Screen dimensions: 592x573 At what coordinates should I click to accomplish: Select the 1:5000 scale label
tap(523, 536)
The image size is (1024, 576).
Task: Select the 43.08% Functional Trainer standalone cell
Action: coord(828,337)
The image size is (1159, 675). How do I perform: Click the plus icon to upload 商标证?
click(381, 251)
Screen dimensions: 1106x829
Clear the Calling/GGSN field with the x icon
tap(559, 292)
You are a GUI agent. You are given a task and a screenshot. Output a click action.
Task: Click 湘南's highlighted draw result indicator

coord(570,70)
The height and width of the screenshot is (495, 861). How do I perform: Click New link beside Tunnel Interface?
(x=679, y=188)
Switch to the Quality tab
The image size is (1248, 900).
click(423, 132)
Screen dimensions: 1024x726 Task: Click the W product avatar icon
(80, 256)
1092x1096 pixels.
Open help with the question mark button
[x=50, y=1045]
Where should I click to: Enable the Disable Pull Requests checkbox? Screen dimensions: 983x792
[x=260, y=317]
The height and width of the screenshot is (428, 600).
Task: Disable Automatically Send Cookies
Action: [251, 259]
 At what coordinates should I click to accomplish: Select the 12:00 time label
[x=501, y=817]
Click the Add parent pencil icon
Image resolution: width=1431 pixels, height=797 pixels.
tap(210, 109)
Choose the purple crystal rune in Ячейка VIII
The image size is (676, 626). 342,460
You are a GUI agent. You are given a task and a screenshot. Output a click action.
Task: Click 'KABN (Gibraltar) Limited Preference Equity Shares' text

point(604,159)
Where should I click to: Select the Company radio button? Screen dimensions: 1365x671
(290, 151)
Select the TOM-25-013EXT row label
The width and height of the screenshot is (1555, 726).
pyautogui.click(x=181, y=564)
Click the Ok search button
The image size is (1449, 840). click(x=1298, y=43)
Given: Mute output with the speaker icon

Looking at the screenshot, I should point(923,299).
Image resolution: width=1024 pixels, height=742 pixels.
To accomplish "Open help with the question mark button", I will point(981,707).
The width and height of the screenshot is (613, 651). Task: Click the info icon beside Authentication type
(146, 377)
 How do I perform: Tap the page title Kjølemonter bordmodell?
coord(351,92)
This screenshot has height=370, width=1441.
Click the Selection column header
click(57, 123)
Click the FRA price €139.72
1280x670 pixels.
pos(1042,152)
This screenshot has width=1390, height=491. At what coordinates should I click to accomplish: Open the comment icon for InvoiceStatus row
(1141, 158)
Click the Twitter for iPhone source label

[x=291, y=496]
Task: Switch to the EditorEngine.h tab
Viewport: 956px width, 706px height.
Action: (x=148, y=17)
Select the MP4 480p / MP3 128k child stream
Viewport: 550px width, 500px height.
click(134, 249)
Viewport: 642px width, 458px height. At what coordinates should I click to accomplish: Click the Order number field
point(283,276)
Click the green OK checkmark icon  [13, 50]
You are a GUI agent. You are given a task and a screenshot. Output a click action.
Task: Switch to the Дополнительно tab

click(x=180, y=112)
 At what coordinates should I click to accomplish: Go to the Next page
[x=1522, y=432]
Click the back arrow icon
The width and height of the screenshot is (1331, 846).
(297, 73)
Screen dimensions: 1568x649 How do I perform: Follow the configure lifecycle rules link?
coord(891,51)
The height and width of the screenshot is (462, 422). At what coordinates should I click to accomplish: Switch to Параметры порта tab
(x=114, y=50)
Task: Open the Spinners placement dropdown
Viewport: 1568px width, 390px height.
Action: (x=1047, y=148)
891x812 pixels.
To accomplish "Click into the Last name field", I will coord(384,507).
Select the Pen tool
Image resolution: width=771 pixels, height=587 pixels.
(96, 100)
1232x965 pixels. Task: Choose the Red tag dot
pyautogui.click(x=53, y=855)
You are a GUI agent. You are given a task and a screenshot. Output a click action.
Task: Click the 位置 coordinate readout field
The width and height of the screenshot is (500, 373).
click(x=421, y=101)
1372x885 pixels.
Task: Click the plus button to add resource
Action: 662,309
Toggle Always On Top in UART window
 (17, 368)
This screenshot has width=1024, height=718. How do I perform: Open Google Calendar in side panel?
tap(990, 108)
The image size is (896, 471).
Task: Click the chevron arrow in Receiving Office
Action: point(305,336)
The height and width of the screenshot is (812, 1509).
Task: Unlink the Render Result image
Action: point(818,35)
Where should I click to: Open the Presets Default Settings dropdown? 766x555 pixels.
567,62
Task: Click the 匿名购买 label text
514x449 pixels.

▸ **Your assignment**
Once you have read the entries above, copy them out exactly as they were given.

▸ **Expected output**
Screen dimensions: 592x573 At what coordinates should I click to accomplish: Select the 1:5000 scale label
tap(523, 536)
The image size is (1024, 576).
Task: Select the 43.08% Functional Trainer standalone cell
Action: coord(828,337)
The image size is (1159, 675). How do I perform: Click the plus icon to upload 商标证?
click(381, 251)
Screen dimensions: 1106x829
Clear the Calling/GGSN field with the x icon
tap(559, 292)
You are a GUI agent. You are given a task and a screenshot. Output a click action.
Task: Click 湘南's highlighted draw result indicator

coord(570,70)
The height and width of the screenshot is (495, 861). How do I perform: Click New link beside Tunnel Interface?
(x=679, y=188)
Switch to the Quality tab
The image size is (1248, 900).
click(423, 132)
Screen dimensions: 1024x726 Task: Click the W product avatar icon
(80, 256)
1092x1096 pixels.
Open help with the question mark button
[x=50, y=1045]
Where should I click to: Enable the Disable Pull Requests checkbox? Screen dimensions: 983x792
[x=260, y=317]
The height and width of the screenshot is (428, 600).
Task: Disable Automatically Send Cookies
Action: [251, 259]
 At what coordinates should I click to accomplish: Select the 12:00 time label
[x=501, y=817]
Click the Add parent pencil icon
Image resolution: width=1431 pixels, height=797 pixels.
tap(210, 109)
Choose the purple crystal rune in Ячейка VIII
The image size is (676, 626). 342,460
You are a GUI agent. You are given a task and a screenshot. Output a click action.
Task: Click 'KABN (Gibraltar) Limited Preference Equity Shares' text

point(604,159)
Where should I click to: Select the Company radio button? Screen dimensions: 1365x671
(290, 151)
Select the TOM-25-013EXT row label
The width and height of the screenshot is (1555, 726).
pyautogui.click(x=181, y=564)
Click the Ok search button
The image size is (1449, 840). click(x=1298, y=43)
Given: Mute output with the speaker icon

Looking at the screenshot, I should point(923,299).
Image resolution: width=1024 pixels, height=742 pixels.
To accomplish "Open help with the question mark button", I will point(981,707).
The width and height of the screenshot is (613, 651). Task: Click the info icon beside Authentication type
(146, 377)
 How do I perform: Tap the page title Kjølemonter bordmodell?
coord(351,92)
This screenshot has height=370, width=1441.
Click the Selection column header
click(57, 123)
Click the FRA price €139.72
1280x670 pixels.
pos(1042,152)
This screenshot has width=1390, height=491. At what coordinates should I click to accomplish: Open the comment icon for InvoiceStatus row
(1141, 158)
Click the Twitter for iPhone source label

[x=291, y=496]
Task: Switch to the EditorEngine.h tab
Viewport: 956px width, 706px height.
Action: (x=148, y=17)
Select the MP4 480p / MP3 128k child stream
Viewport: 550px width, 500px height.
click(134, 249)
Viewport: 642px width, 458px height. At what coordinates should I click to accomplish: Click the Order number field
point(283,276)
Click the green OK checkmark icon  [13, 50]
You are a GUI agent. You are given a task and a screenshot. Output a click action.
Task: Switch to the Дополнительно tab

click(x=180, y=112)
 At what coordinates should I click to accomplish: Go to the Next page
[x=1522, y=432]
Click the back arrow icon
The width and height of the screenshot is (1331, 846).
(297, 73)
Screen dimensions: 1568x649 How do I perform: Follow the configure lifecycle rules link?
coord(891,51)
The height and width of the screenshot is (462, 422). At what coordinates should I click to accomplish: Switch to Параметры порта tab
(x=114, y=50)
Task: Open the Spinners placement dropdown
Viewport: 1568px width, 390px height.
Action: (x=1047, y=148)
891x812 pixels.
To accomplish "Click into the Last name field", I will coord(384,507).
Select the Pen tool
Image resolution: width=771 pixels, height=587 pixels.
(96, 100)
1232x965 pixels. Task: Choose the Red tag dot
pyautogui.click(x=53, y=855)
You are a GUI agent. You are given a task and a screenshot. Output a click action.
Task: Click the 位置 coordinate readout field
The width and height of the screenshot is (500, 373).
click(x=421, y=101)
1372x885 pixels.
Task: Click the plus button to add resource
Action: 662,309
Toggle Always On Top in UART window
 (17, 368)
This screenshot has width=1024, height=718. How do I perform: Open Google Calendar in side panel?
tap(990, 108)
The image size is (896, 471).
Task: Click the chevron arrow in Receiving Office
Action: point(305,336)
The height and width of the screenshot is (812, 1509).
Task: Unlink the Render Result image
Action: point(818,35)
Where should I click to: Open the Presets Default Settings dropdown? 766x555 pixels.
567,62
Task: Click the 匿名购买 label text
514x449 pixels.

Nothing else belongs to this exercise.